What you should do =
Render every line of the listing below as a Markdown table with the columns Row and Line, numbering the rows consecutively from 1 and leaving out blank lines.

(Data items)
- - -

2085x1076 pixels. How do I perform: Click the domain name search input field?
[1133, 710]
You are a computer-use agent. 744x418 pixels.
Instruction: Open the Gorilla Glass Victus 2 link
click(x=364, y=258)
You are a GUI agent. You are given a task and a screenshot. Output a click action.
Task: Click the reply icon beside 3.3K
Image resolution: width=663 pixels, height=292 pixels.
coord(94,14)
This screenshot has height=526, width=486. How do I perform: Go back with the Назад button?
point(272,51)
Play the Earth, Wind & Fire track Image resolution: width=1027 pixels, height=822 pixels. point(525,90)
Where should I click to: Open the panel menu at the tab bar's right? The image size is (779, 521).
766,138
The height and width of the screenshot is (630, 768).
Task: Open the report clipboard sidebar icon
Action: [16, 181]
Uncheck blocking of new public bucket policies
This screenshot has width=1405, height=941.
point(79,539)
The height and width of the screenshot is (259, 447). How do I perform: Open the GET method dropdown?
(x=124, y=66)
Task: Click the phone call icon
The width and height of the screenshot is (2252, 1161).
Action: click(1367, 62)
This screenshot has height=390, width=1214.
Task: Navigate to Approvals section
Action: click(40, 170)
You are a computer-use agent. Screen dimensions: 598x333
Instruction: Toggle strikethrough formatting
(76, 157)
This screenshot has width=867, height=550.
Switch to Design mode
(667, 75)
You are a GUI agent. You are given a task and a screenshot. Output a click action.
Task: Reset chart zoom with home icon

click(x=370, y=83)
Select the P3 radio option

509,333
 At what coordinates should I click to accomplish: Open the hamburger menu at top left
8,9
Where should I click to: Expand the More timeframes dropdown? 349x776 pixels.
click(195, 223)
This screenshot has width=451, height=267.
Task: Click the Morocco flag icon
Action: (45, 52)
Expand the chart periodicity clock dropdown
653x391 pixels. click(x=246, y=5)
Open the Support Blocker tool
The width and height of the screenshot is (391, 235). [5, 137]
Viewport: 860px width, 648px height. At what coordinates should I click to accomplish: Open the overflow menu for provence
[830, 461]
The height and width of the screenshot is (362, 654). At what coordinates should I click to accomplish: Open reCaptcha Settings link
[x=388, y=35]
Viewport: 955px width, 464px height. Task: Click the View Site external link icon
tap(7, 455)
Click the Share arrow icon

- - -

Full answer =
| Row | Line |
|---|---|
| 1 | 2085x1076 pixels. How do I perform: Click the domain name search input field? |
| 2 | [1133, 710] |
| 3 | You are a computer-use agent. 744x418 pixels. |
| 4 | Instruction: Open the Gorilla Glass Victus 2 link |
| 5 | click(x=364, y=258) |
| 6 | You are a GUI agent. You are given a task and a screenshot. Output a click action. |
| 7 | Task: Click the reply icon beside 3.3K |
| 8 | Image resolution: width=663 pixels, height=292 pixels. |
| 9 | coord(94,14) |
| 10 | This screenshot has height=526, width=486. How do I perform: Go back with the Назад button? |
| 11 | point(272,51) |
| 12 | Play the Earth, Wind & Fire track Image resolution: width=1027 pixels, height=822 pixels. point(525,90) |
| 13 | Where should I click to: Open the panel menu at the tab bar's right? The image size is (779, 521). |
| 14 | 766,138 |
| 15 | The height and width of the screenshot is (630, 768). |
| 16 | Task: Open the report clipboard sidebar icon |
| 17 | Action: [16, 181] |
| 18 | Uncheck blocking of new public bucket policies |
| 19 | This screenshot has width=1405, height=941. |
| 20 | point(79,539) |
| 21 | The height and width of the screenshot is (259, 447). How do I perform: Open the GET method dropdown? |
| 22 | (x=124, y=66) |
| 23 | Task: Click the phone call icon |
| 24 | The width and height of the screenshot is (2252, 1161). |
| 25 | Action: click(1367, 62) |
| 26 | This screenshot has height=390, width=1214. |
| 27 | Task: Navigate to Approvals section |
| 28 | Action: click(40, 170) |
| 29 | You are a computer-use agent. Screen dimensions: 598x333 |
| 30 | Instruction: Toggle strikethrough formatting |
| 31 | (76, 157) |
| 32 | This screenshot has width=867, height=550. |
| 33 | Switch to Design mode |
| 34 | (667, 75) |
| 35 | You are a GUI agent. You are given a task and a screenshot. Output a click action. |
| 36 | Task: Reset chart zoom with home icon |
| 37 | click(x=370, y=83) |
| 38 | Select the P3 radio option |
| 39 | 509,333 |
| 40 |  At what coordinates should I click to accomplish: Open the hamburger menu at top left |
| 41 | 8,9 |
| 42 | Where should I click to: Expand the More timeframes dropdown? 349x776 pixels. |
| 43 | click(195, 223) |
| 44 | This screenshot has width=451, height=267. |
| 45 | Task: Click the Morocco flag icon |
| 46 | Action: (45, 52) |
| 47 | Expand the chart periodicity clock dropdown |
| 48 | 653x391 pixels. click(x=246, y=5) |
| 49 | Open the Support Blocker tool |
| 50 | The width and height of the screenshot is (391, 235). [5, 137] |
| 51 | Viewport: 860px width, 648px height. At what coordinates should I click to accomplish: Open the overflow menu for provence |
| 52 | [830, 461] |
| 53 | The height and width of the screenshot is (362, 654). At what coordinates should I click to accomplish: Open reCaptcha Settings link |
| 54 | [x=388, y=35] |
| 55 | Viewport: 955px width, 464px height. Task: Click the View Site external link icon |
| 56 | tap(7, 455) |
| 57 | Click the Share arrow icon |